During the last thirty years there has been an explosion in the systematic study of methods of analyzing and arguing about evidence and evidentiary processes. The depth and variety of the study of such methods have increased enormously. For example, Bayesians are exploring Bayesian logic and methods with a depth & subtlety not seen before. Beyond these novel approaches to old-hat Bayesian theory, non-law scholars in many fields are plumbing matters such as temporal & tense logic; planning theory; artificial or computational intelligence; artificial life; various theories of "argumentation" (including dialogue and the logic of rhetoric); various and numerous methods of making use of networks & graph theory (e.g., David Schum's directed acyclic graphs embedded in ancillary networks, Judea Pearl's causal networks, Howard's or Schachter's version of influence diagrams, social network analysis); connectionist processing; parallel & distributed processing; data mining (including "intelligent" data mining); various theories and methods of abduction or abductive inference (see, e.g., John Josephson, David Schum, Umberto Eco); fuzzy and rough set theory; theories of self-regulating agents; new theories of induction; and on and on and on. Many of these "arcane" methods are now deployed in the "real" world -- some of them, for example, help make Japanese trains run fast and others help Microsoft search engines and software bug diagnosis programs work, and some of these methods help to predict the weather.

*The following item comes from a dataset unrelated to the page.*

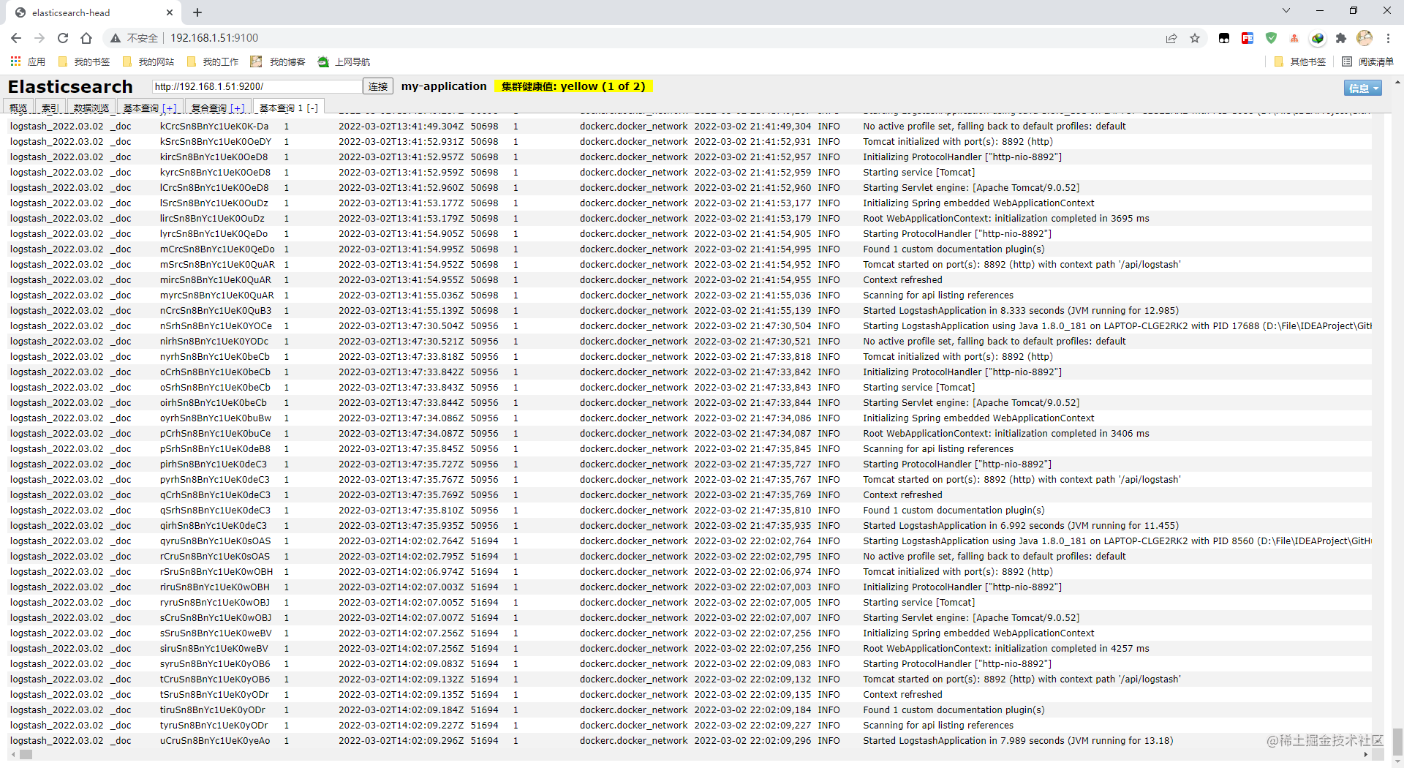Screen dimensions: 1404x768
Task: Open the 阅读清单 reading list
Action: pyautogui.click(x=1368, y=62)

Despite the importance of such developments & fields -- developments & fields that hold important keys to the way human beings do or might make sound judgments about the world --, most legal scholars in Evidence are only faintly aware of these disciplines and studies (even though some of our number know a fair amount about a relatively small sample of these disciplines, fields, and studies). This kind of ignorance is practically inevitable: just keeping up with diverse developments in modern logic is a full-time job. And that's why I am issuing this plea.

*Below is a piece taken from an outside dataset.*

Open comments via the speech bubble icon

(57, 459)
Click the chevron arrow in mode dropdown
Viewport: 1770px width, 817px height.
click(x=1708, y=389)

Legal scholars - Evidence scholars, in particular - need an interpreter: they need the services of scholars who know something about the sorts of matters just mentioned and can explain their meaning to Evidence scholars. Formerly, there were a few scholars did a bit of this sort of thing - this important job of translation - but those erstwhile and occasional translators are now busy with other matters. Therefore I urge you to be on the lookout for enterprising new scholars who can help educate legal scholars in evidence about the new wave of logic and evidence scholarship -- and who can do so well enough so that legal scholarship in evidence has the right to keep the name it claims for itself.